The Mudcat Café TM
Thread #112597   Message #2386438
Posted By: Jack Campin
11-Jul-08 - 07:25 AM
Thread Name: Does it matter what music is called?
Subject: RE: Does it matter what music is called?
> From: Lord Batman's Kitchener - PM

> Jack Campin is one of those people who simply has to have everything labelled, see,
> he get's confused otherwise.

I don't get confused, I get my time wasted.

I go to sessions to play (many instruments) or occasionally sing. I can adapt to a number of different styles, from Scottish and English instrumental and vocal trad to blues, bluegrass, classical Arabic, British music hall and French musette, but have zero interest in spending an evening playing nothing but Denver, Dylan and Prine. (I've been hearing that stuff for forty years and if it was ever going to do anything at all for me it would have done by now. I just want it out of my way). I have recently ended up in a pub for an evening with people whose interests and knowledge were that narrow. I got bored with their stuff very fast and they couldn't even accompany Soldier's Joy, let alone the range of trad tunes I'd have liked to do. Nothing in the email announcement suggested it'd be like that. Since the place was an hour's travel away in a one-pub village, I couldn't just walk round the corner and find something else, and since it went on with the same stuff all evening I couldn't just go for a pee and come back when they'd switched to something different. That was an evening out of my life I won't get back.

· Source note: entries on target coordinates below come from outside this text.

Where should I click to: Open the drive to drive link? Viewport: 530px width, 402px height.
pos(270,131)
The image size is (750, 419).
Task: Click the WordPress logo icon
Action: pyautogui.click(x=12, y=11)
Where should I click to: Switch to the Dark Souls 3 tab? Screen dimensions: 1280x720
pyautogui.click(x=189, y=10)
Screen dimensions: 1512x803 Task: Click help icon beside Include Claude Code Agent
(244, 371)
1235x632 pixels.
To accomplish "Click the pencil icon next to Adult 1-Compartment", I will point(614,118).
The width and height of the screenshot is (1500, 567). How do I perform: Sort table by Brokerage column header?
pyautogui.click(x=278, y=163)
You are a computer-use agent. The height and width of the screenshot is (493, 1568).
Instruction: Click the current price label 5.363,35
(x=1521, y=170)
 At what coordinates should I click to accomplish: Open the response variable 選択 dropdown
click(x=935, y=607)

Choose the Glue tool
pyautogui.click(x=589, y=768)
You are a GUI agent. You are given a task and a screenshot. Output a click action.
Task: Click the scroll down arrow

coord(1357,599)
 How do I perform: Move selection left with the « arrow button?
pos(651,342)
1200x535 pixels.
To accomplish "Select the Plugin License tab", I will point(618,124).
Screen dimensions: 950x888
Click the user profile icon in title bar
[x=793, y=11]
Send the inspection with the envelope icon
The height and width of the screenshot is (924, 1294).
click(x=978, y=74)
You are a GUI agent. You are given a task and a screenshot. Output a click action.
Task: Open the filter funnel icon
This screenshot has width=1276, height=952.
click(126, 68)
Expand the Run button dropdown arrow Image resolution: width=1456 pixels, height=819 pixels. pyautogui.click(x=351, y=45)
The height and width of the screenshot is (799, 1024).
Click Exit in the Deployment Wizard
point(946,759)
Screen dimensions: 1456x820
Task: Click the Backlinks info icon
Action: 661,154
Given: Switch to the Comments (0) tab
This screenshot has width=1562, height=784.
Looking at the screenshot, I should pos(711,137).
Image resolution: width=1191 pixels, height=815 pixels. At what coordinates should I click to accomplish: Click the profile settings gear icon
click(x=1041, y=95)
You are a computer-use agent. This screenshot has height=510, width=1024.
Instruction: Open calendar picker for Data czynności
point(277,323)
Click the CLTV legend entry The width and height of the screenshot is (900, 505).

I have by now worked out case-by-case which sessions feature the range of stuff I like - the Hole in the Wall in Linlithgow is great, no session in Midlothian seems to be worth me bothering with any more - but a label would help. I would be happy with "roots" to describe the range of stuff I like playing, and I think the singer-songwriter crowd would generally be happy with "acoustic" for the narrowly exclusive events I'm trying to avoid. (Except presumably for people like you who think you can only get an audience by false advertising).